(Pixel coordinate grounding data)
========================

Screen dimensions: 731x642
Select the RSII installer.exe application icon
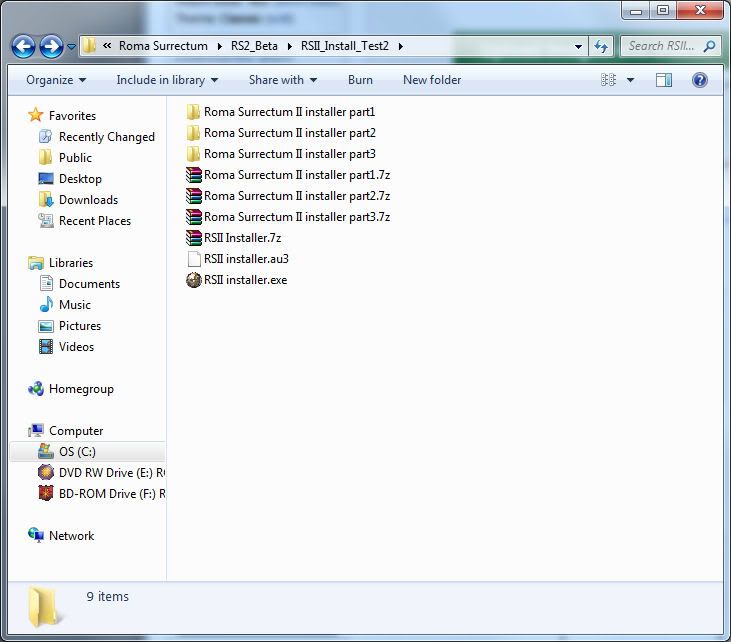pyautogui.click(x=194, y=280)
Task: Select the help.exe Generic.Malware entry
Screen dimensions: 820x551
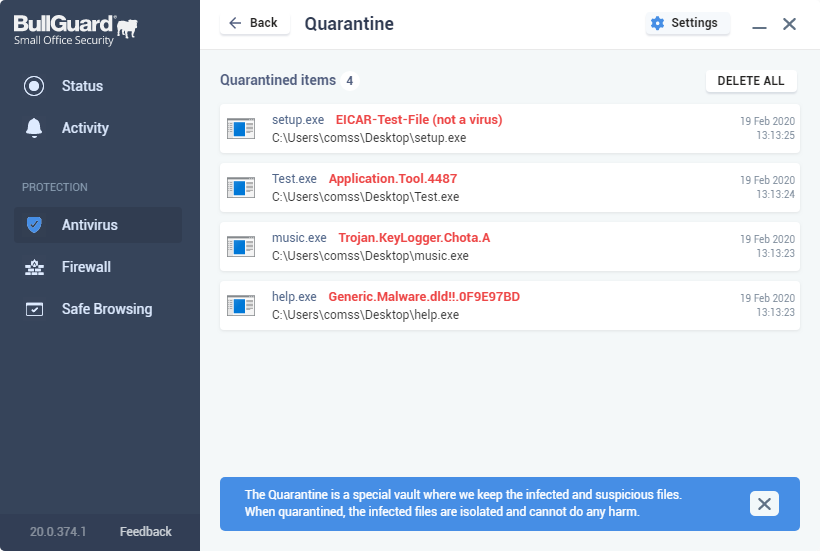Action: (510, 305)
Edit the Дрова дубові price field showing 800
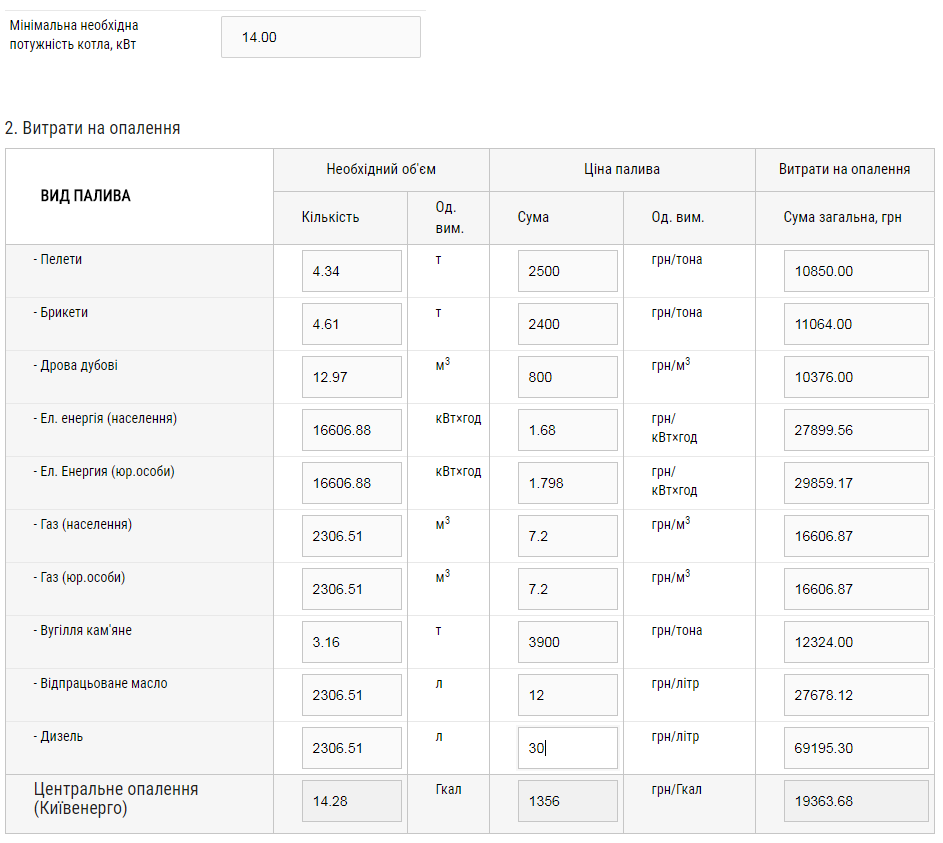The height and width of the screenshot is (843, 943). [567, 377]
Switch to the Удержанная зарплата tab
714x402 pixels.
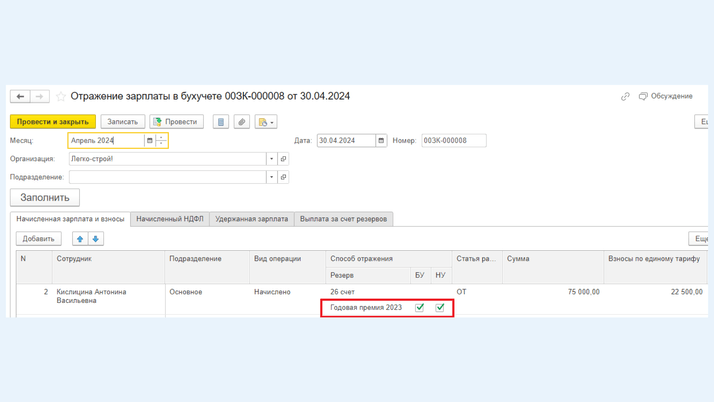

========================

An exact copy of all entries is needed, with no pictures in it.

*Result for this task:*
Screen dimensions: 731x642
Select the RSII installer.exe application icon
pyautogui.click(x=194, y=280)
Task: Select the help.exe Generic.Malware entry
Screen dimensions: 820x551
Action: (510, 305)
Edit the Дрова дубові price field showing 800
The height and width of the screenshot is (843, 943). [567, 377]
Switch to the Удержанная зарплата tab
714x402 pixels.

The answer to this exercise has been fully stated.